Gord ignored the lesser things. “The big ones-ghulaz!” he shouted to his feline comrades. “We must take them. Follow me.” With that, the young adventurer headed straight for the place the six dog-featured undead had slunk into. The space the shelter provided was certainly insufficient to hide all six. There had to be some egress there.

As the lamp shed its pale illumination on the place, however, Gord saw nothing but bare stone. No ghulaz, no exit. Nothing.

“I smell the reek of those things,” Smokemane growled. “They are near, but I cannot see them.”

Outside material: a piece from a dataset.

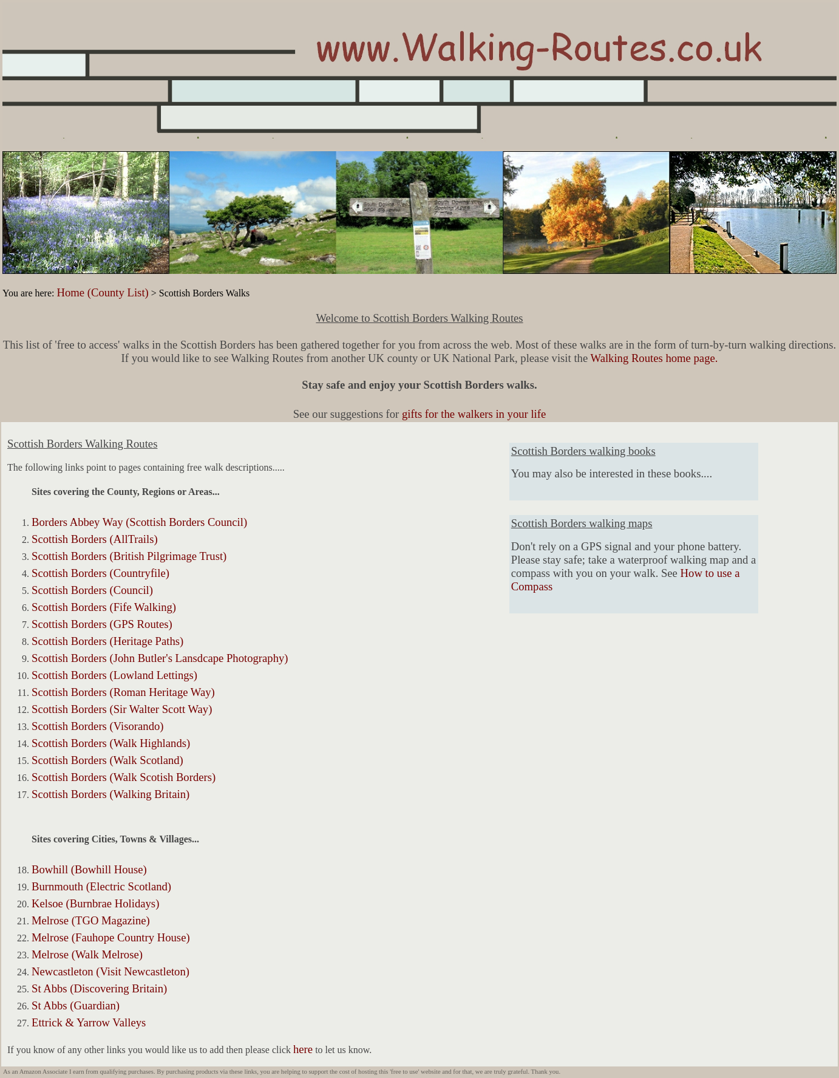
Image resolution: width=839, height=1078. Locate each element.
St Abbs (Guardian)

Obviously, some powerful magic was at work. By utmost effort, Gord marshalled his will and disbelieved as he touched the rock wall of the sheltered spot. The combination worked. A small opening existed here after all-a narrow, low place that a man could squeeze through, but far too small for one of the great shadow-lions to use. “Stay here, my friends,” Gord rumbled to the lions. All of them were wounded by now, although most not seriously, but at any rate the big cats could do nothing to assist him in what must be done next. Somehow he had to deal with the ghulaz alone.

“I must take the light and go down this little tunnel,” he said quickly to Smokemane. “Use your noses to guard against the return of the death-stinking two-leggers,” he ordered, pointing to the place through where the ghouls had vanished. “Wait for me here. If I do not come back in the space of time you take to sleep a short sleep, go the way the stinking ones went. I think there must be a way above in that direction. I cannot offer you more than that.”